GIVEN REQUEST: Please rewrite the records below as a numbered list with no blank lines, and leave the pictures out.

RECORDS SUPPLIED:
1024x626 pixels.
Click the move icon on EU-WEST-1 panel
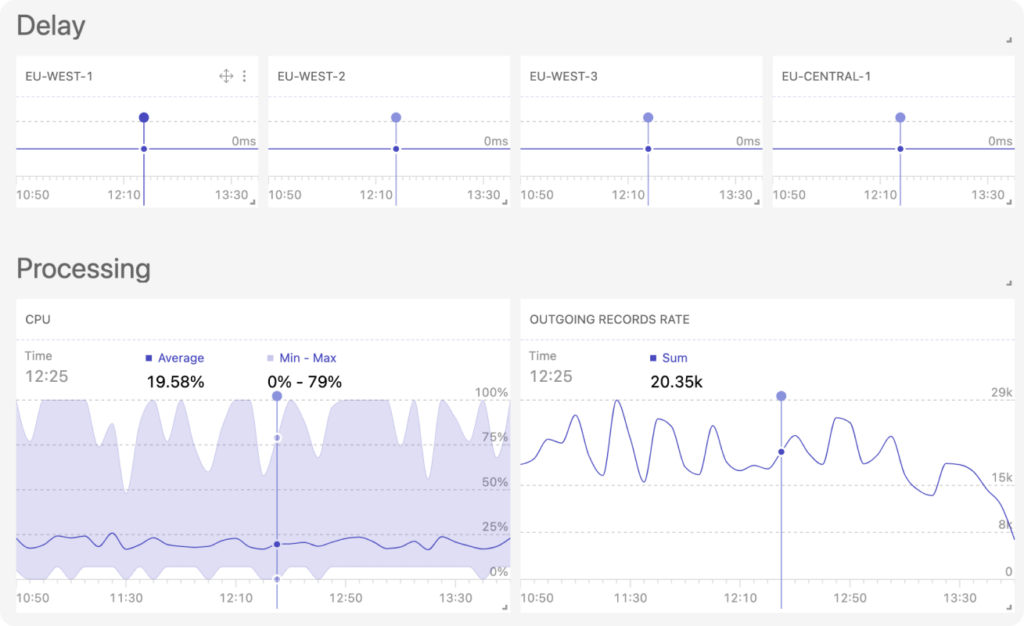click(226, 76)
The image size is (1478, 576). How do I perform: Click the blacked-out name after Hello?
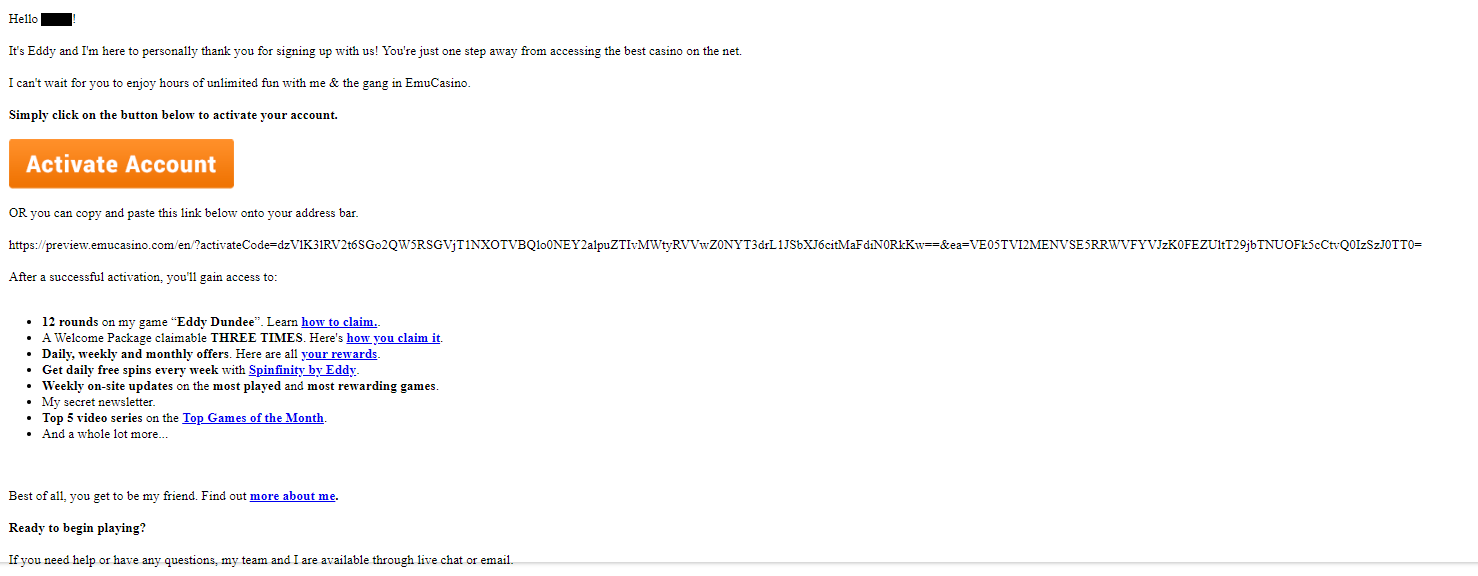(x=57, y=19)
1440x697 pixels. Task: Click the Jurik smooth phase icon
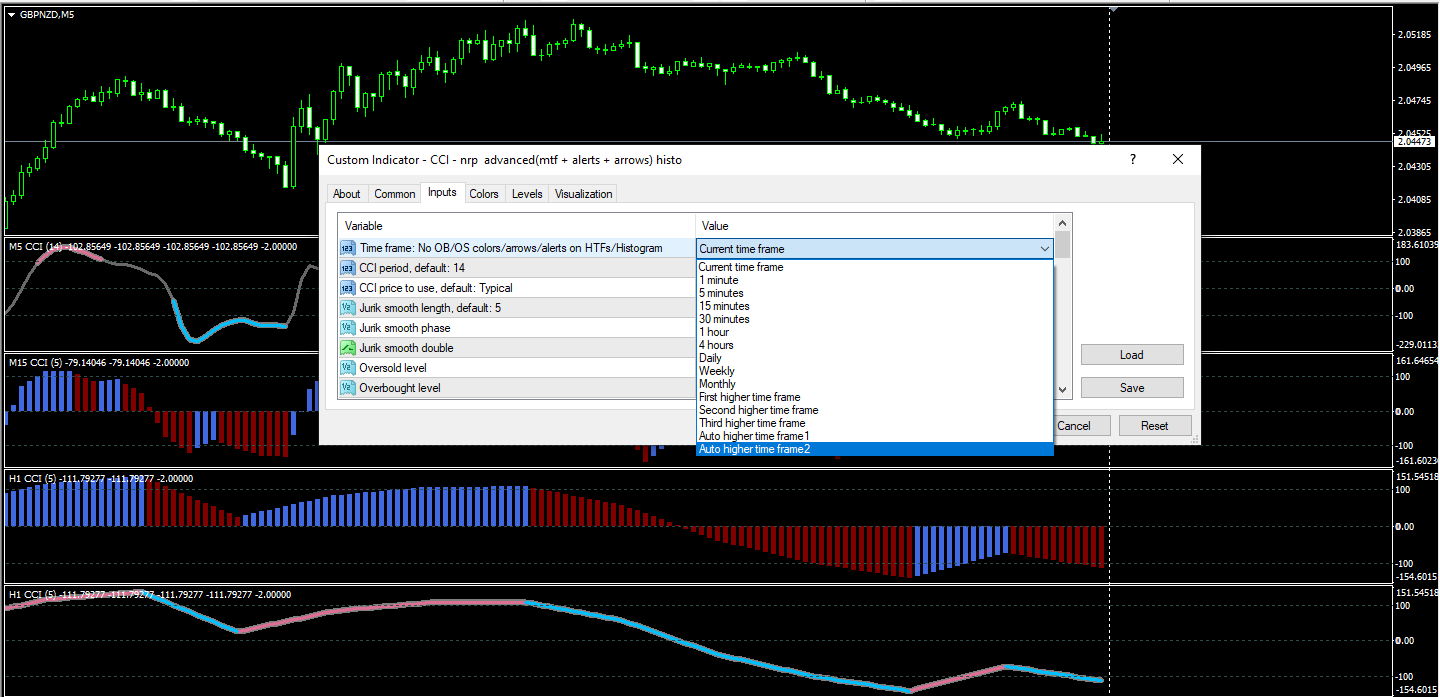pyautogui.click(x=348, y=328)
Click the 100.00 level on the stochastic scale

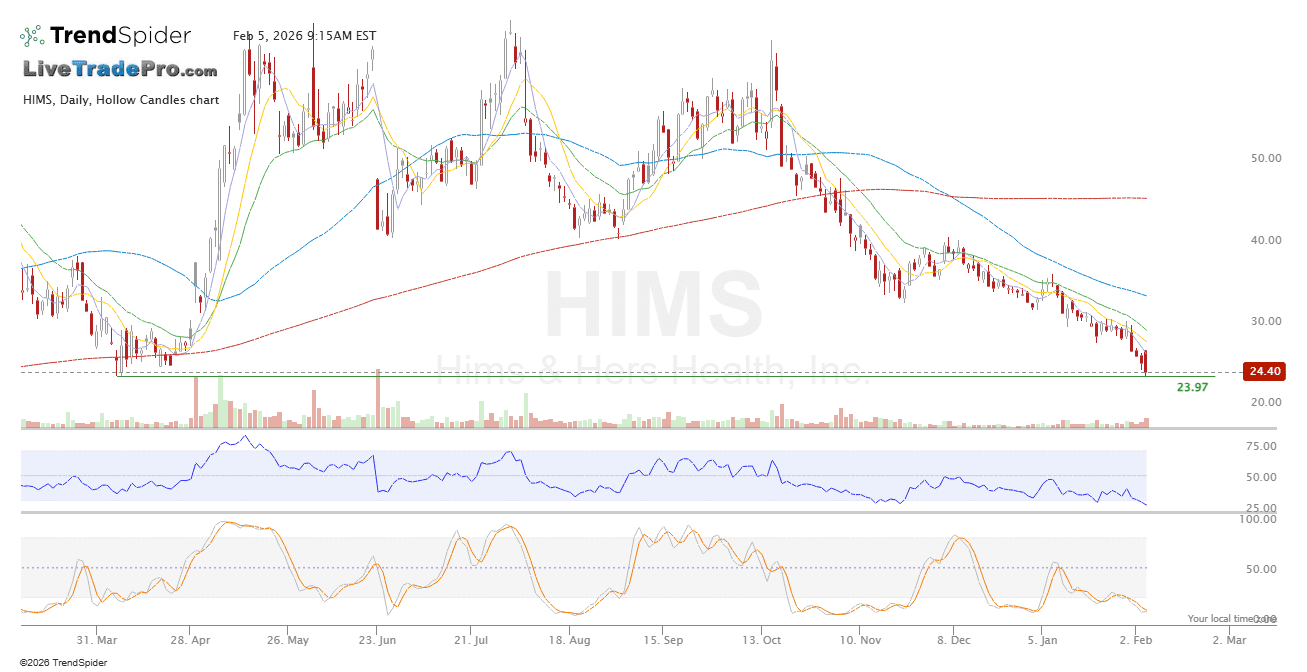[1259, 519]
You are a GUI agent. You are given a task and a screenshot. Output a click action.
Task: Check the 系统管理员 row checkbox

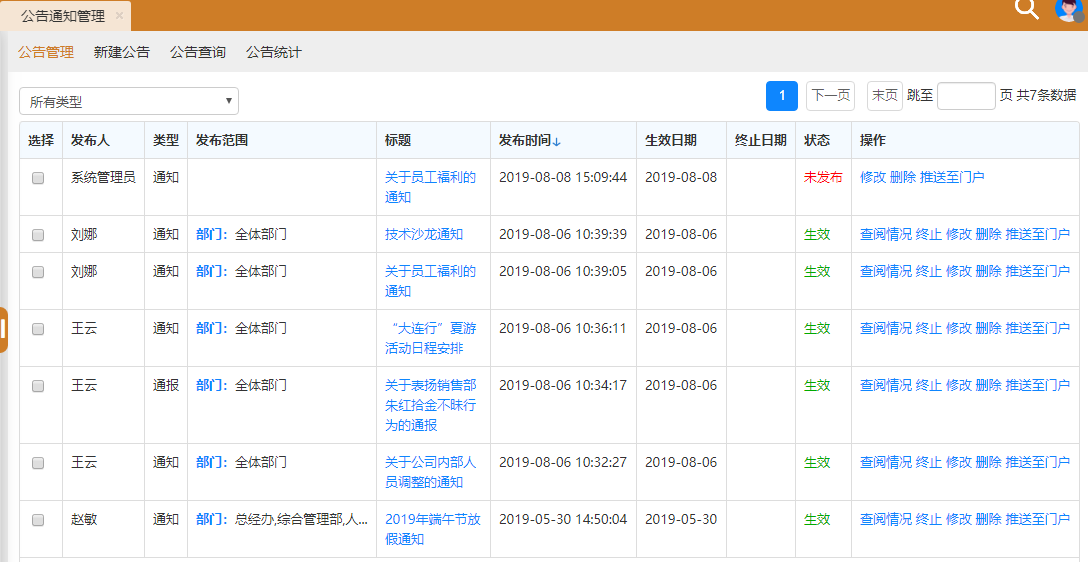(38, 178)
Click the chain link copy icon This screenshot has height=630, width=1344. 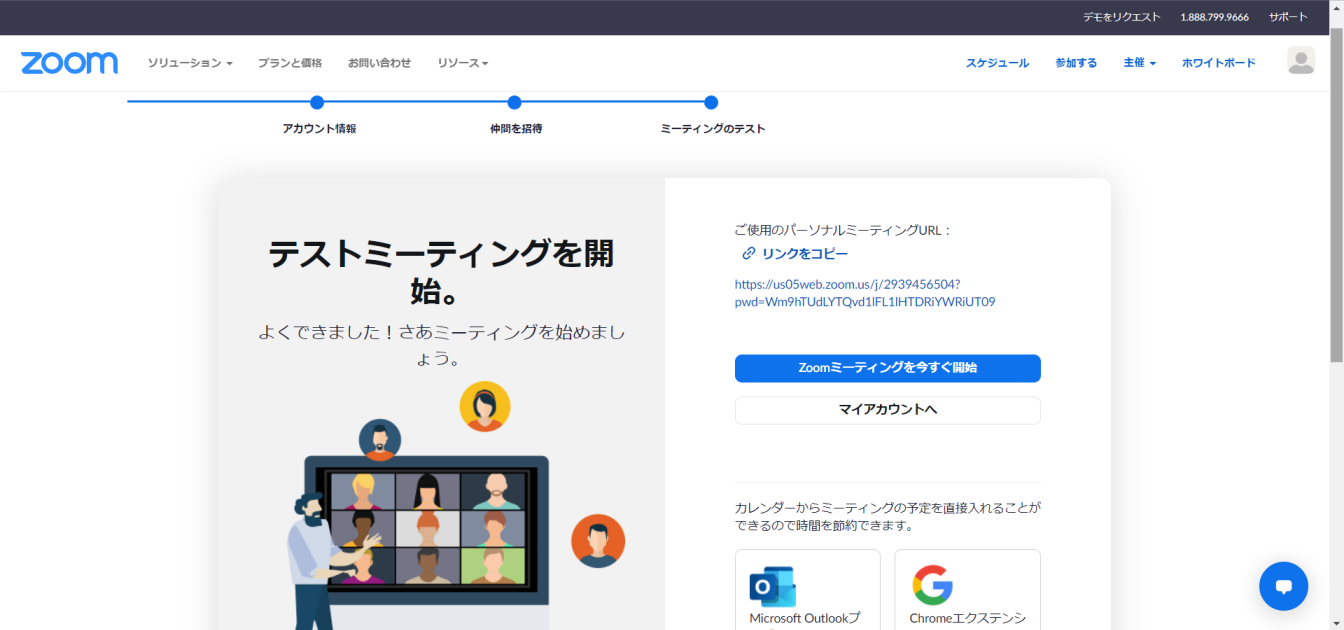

WRITTEN RESPONSE:
1. 1024x626 pixels.
2. Click the move icon on EU-WEST-1 panel
3. click(226, 76)
4. The image size is (1478, 576). How do I perform: Click the blacked-out name after Hello?
5. (x=57, y=19)
6. 1440x697 pixels. Task: Click the Jurik smooth phase icon
7. pyautogui.click(x=348, y=328)
8. Click the 100.00 level on the stochastic scale
9. [1259, 519]
10. You are a GUI agent. You are given a task and a screenshot. Output a click action.
11. Task: Check the 系统管理员 row checkbox
12. (38, 178)
13. Click the chain link copy icon This screenshot has height=630, width=1344. 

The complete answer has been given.